My dad told an MD that he was VERY allergic to an antibiotic. She said, "Well, you haven't had it since you were a little boy so you are probably not really allergic! Let's give you a dose, here, in a controlled environment, watch you and see what happens. If you react, we can counteract the reaction within seconds!" He reluctantly took the dose, they watched him for 90 minutes and he was completely fine! So, he filled the RX, took a total of four tablets and went into anaphylactic shock. He went to the ER, he was there a few hours, and was fine. His wife at the time, wanted to "SUE HER FOR EVERYTHING SHE HAD" and of course because there was no permanent damage the most he could have gotten was his medical expenses paid, and maybe a small amount for pain/suffering. But a "windfall," Not too mention, the whole experience cost him a few hours, a couple of bucks in co pays, and a bit of stress.

That is why MD's have such high malpractice insurance....people are sue happy.

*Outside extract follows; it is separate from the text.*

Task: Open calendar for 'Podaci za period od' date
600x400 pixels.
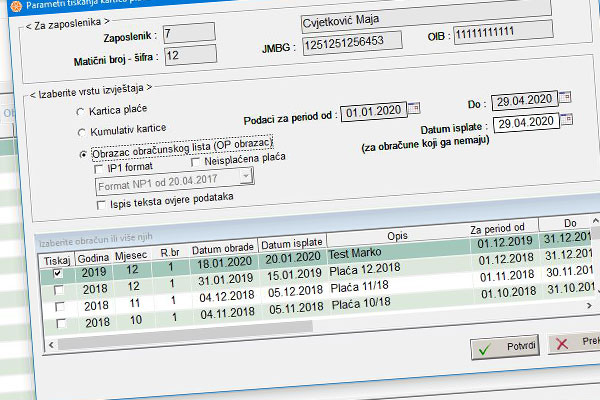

RPH's out there.....what kind of "malpractice insurance" do you carry?

Jube said...

What kind of "malpractice insurance" do you carry?... the best I can get. Though not all pharmacists do. I've practiced about 20 years. Never been sued yet (I'm not in the US) but if I was, I wouldn't want to say... I wish I had spent the extra 100$ for the higher coverage.

Anonymous said...

Must be one of those days when you really want to just go home and bury your face in the furry shoulder of your favorite yak...

SSS said...

PharmD malpractice coverages I've encountered are usually around the $1M/$3M mark.

Anonymous said...

SSS what does that come out to in payment though? Is it worth the cost/against your salary to carry the coverage or does your company support you if you were sued as an individual?

Just wondering?

My PCP told me that his malpractice insurance has increased 300% in the past six years and he has never had a claim against him. I can imagine OBGYN's or Neurosurgeons or Anesthiologists insurance premiums. SHIT!

spencerrph said...

I believe in most states that driving under the influence of ANY drug that negatively affects your driving is a punishable offence. It does not have to be alcohol or an illegal drug.